Repartition incremental dataset : Operation MSCK REPAIR TABLE is not allowed

Soufiane · March 10, 2025, 11:09am

Hello Community Team,

I’am trying to snapshot an incremental dataset to repartition it by a column date, so here is the code i’am using :

history_df = history.dataframe('previous', schema)
history_df = history_df.withColumn("salt", (F.rand() * 19).cast('int'))
history.set_mode('replace')
history.write_dataframe(history_df.repartition('actual_recording_date', 'salt'), partition_cols=['actual_recording_date', "salt"])

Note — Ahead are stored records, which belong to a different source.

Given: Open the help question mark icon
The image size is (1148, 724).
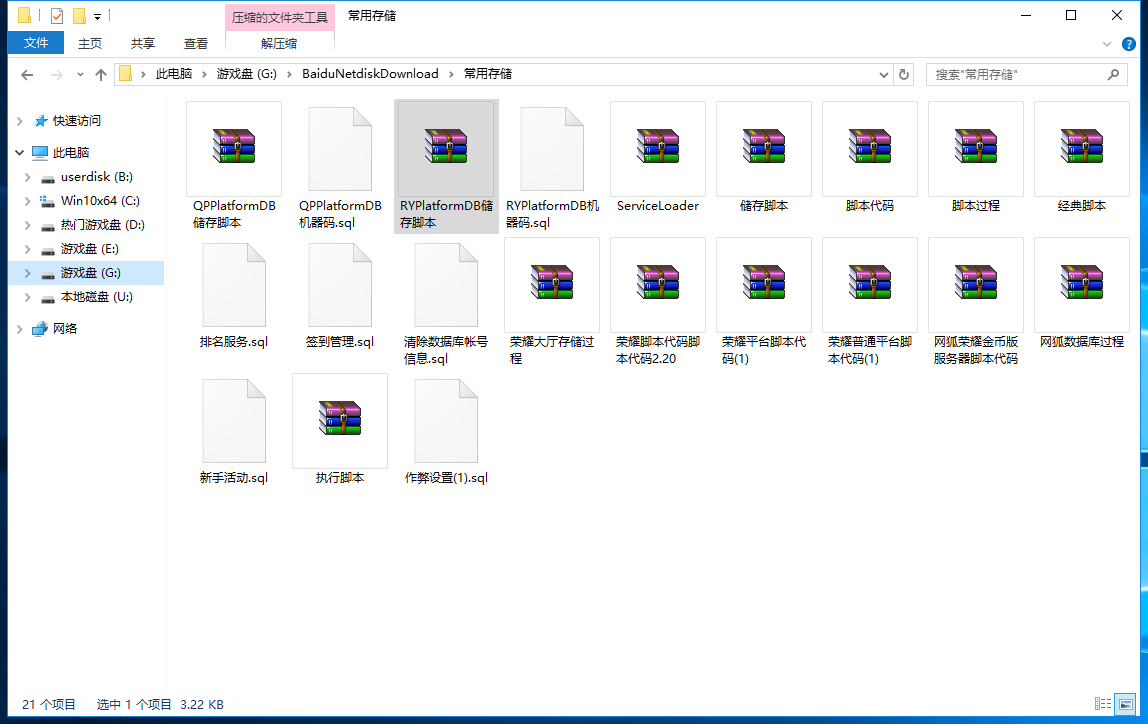Looking at the screenshot, I should coord(1129,44).
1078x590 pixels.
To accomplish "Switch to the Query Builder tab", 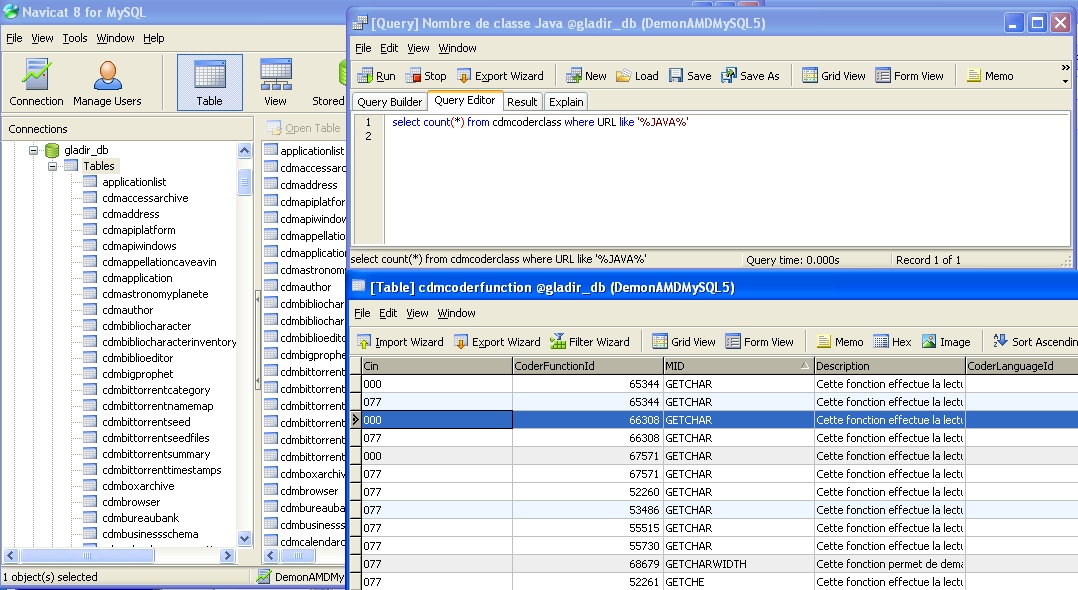I will (x=389, y=102).
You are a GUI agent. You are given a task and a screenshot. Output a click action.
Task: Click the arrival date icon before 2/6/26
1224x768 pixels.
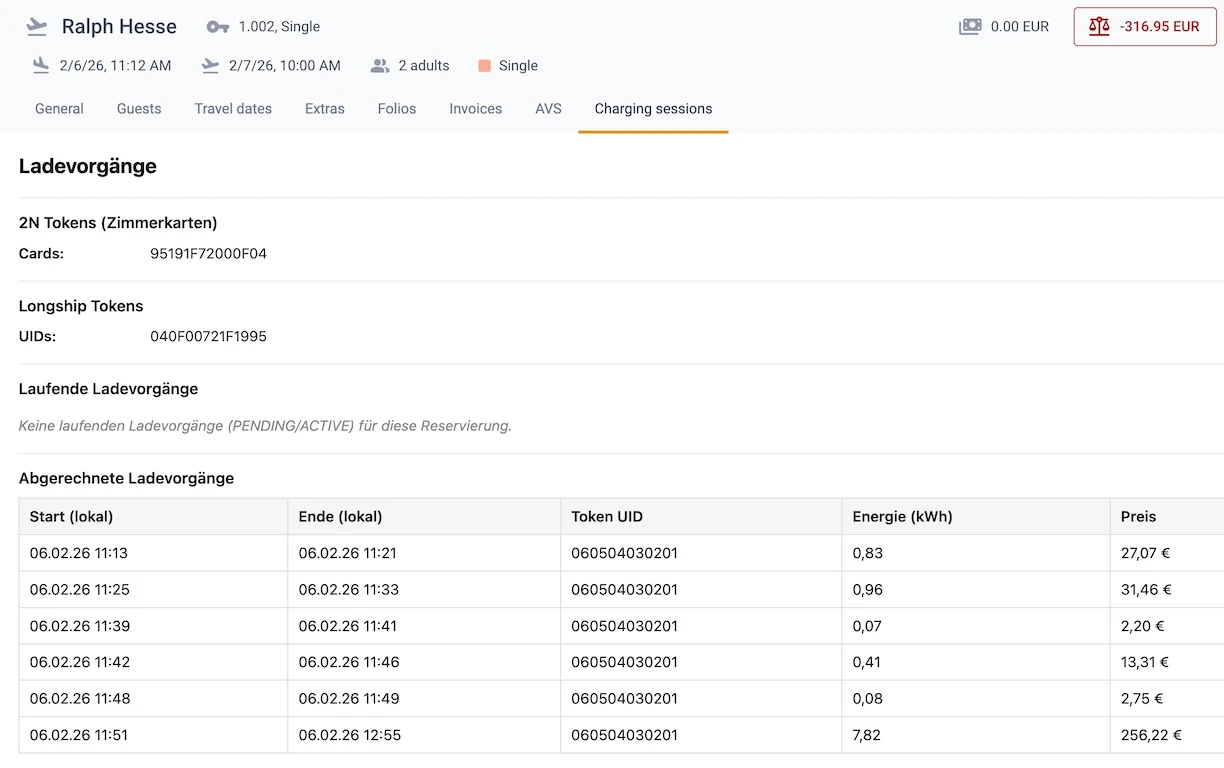tap(39, 64)
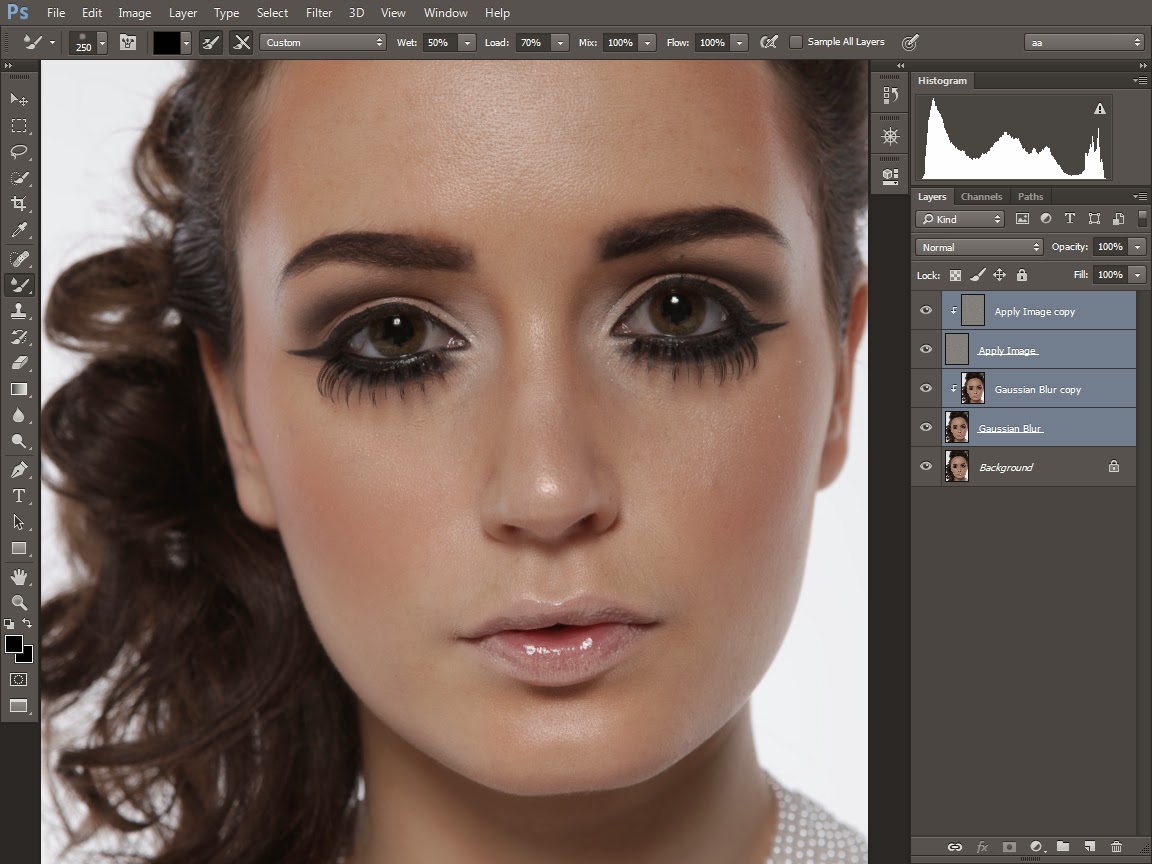
Task: Hide the Apply Image copy layer
Action: pyautogui.click(x=926, y=311)
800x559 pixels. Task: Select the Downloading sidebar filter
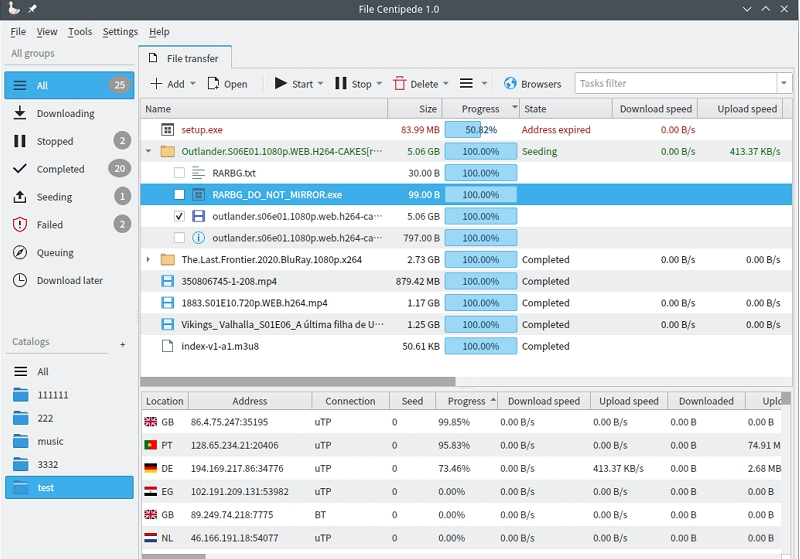tap(65, 114)
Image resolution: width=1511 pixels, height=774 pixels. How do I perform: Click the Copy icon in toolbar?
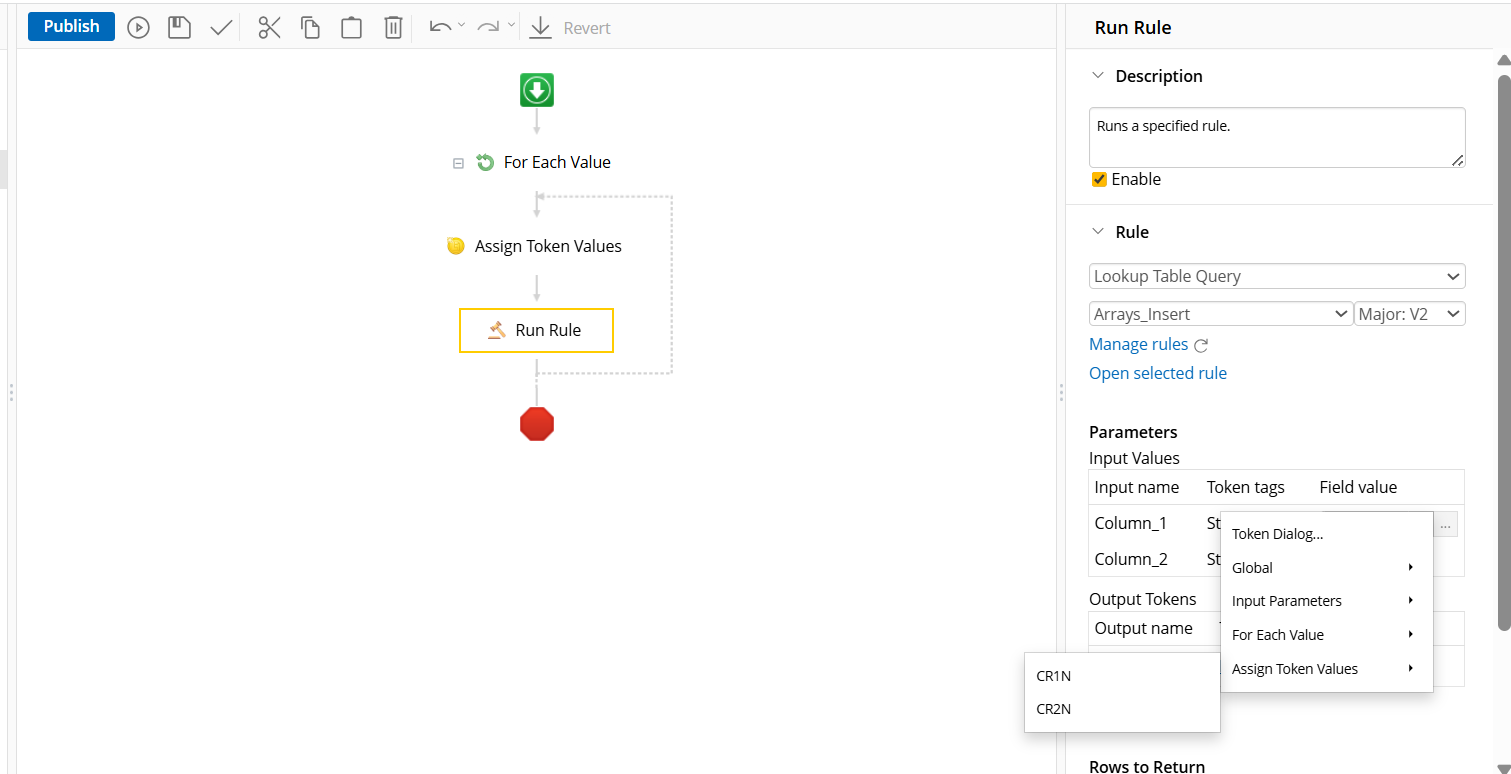311,28
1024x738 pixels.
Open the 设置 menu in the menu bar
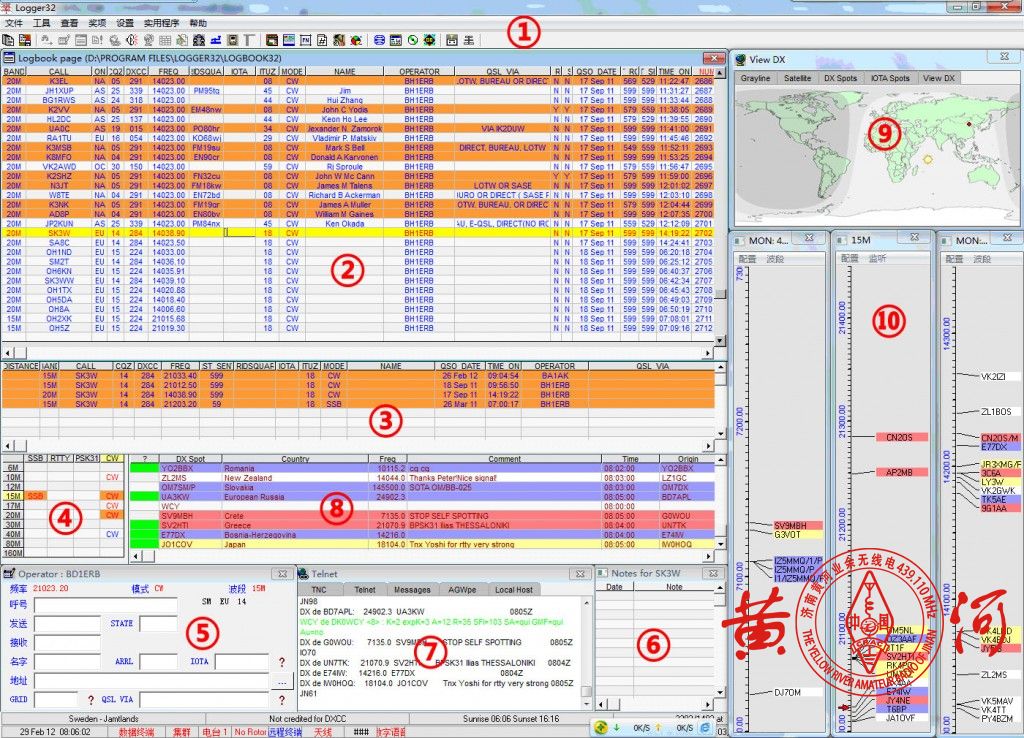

And i’am getting the following error message :
py4j.protocol.Py4JJavaError: An error occurred while calling o241.writeDataset.
: org.apache.spark.sql.AnalysisException: [NOT_A_PARTITIONED_TABLE] Operation MSCK REPAIR TABLE is not allowed for … because it is not a partitioned table.

I don’t understand why it doesn’t work ?

Thank you,
Soufiane

jkane · March 10, 2025, 11:20am

Are you able to call .localCheckpoint() prior to .set_mode('replace') ?

Soufiane · March 10, 2025, 2:04pm

Hello,
Yes i have tried but nothing changed ( here is the code : )

previous_df = history.dataframe('current')
    schema = previous_df.schema
    history_df = history.dataframe('previous', schema)
    history_df = history_df.withColumn("salt", (F.rand() * 19).cast('int')).localCheckpoint()
    history.set_mode('replace')
    history.write_dataframe(history_df.repartition('actual_recording_date', 'salt'), partition_cols=['actual_recording_date', "salt"])

sandpiper · March 12, 2025, 12:51am

Trying to read the existing dataframe with current and then newly add partitioning settings, as you do in your code sample, can cause this issue. You should rewrite your code as below:

history_df = history.dataframe('previous')
history_df = history_df.withColumn("salt", (F.rand() * 19).cast('int'))
history.set_mode('replace')
history.write_dataframe(history_df.repartition('actual_recording_date', 'salt'), partition_cols=['actual_recording_date', "salt"])

Per the recently updated documentation, it is no longer necessary to pass a schema when reading from the output with the previous read mode, as long as the transform is running incrementally (and your code is already assuming that the transform is running incrementally). You may need to upgrade your repository to benefit from this recent improvement in behavior. Note that as a result of this improvement, there is no longer any valid use-case for reading data from the output with the current read mode before new data has been written.

As a side-note, you do not actually need to include salt in the partition_cols to achieve the behavior that you want (20 output dataset files per value of actual_recording_date). I also believe that you will get a more even distribution into twenty files with the following alternative expression for the salt:

F.abs(F.hash(F.rand())) % 20

So the following code would be my final recommendation:

history_df = history.dataframe('previous')
history.set_mode('replace')
history.write_dataframe(history_df.repartition('actual_recording_date', F.abs(F.hash(F.rand())) % 20), partition_cols=['actual_recording_date'])

Soufiane · March 12, 2025, 12:54pm

Hello,

Thank you so much it worked, and really appreciate your point on how to define the salt i have used it it’s better than what i had.

Do you think there is a better way to snapshot for partitionning with date ( even without using salting ? ) the problem that we have is that we have some dates where we received a lot of data ( 7GB for example ) and other dates where we receive only 200 MB or less, so defining the salt factor will work well for the “normal days”, but it will create a lot of small files for the days where we receive less data, so if you see a better way doing it i will love to know.

Best Regards,
Soufiane

sandpiper · March 12, 2025, 10:03pm

I would recommend something like this:

unique_date_count = history_df.select("actual_recording_date").distinct().count()
partition_count = unique_date_count * 15
history.write_dataframe(
    history_df.repartitionByRange(
        partition_count,
        "actual_recording_date",
        "actual_recording_timestamp",
    ).sortWithinPartitions(
        "actual_recording_date",
        "actual_recording_timestamp",
    ),
    partition_cols=["actual_recording_date"]
)

This should give you on average of 15 files per day, but more files for days with more data and less files for dates with less data. It will also give you the added benefit of additionally optimizing queries on the timestamp column because row groups (if your files are <= 128 MB, row groups will be contiguous with files) will contain non-overlapping timestamp ranges, and Spark will be able to look at the row group metadata (which includes min, max values of each column in each group) to quickly prune irrelevant row groups without reading the actual data. The sortWithinPartitions operation is essentially “free” because Spark would do a sort on the partition_cols anyway as part of writing the data and will skip that sort if you’ve already sorted in this way.

system · May 13, 2025, 3:55am

This topic was automatically closed 60 days after the last reply. New replies are no longer allowed.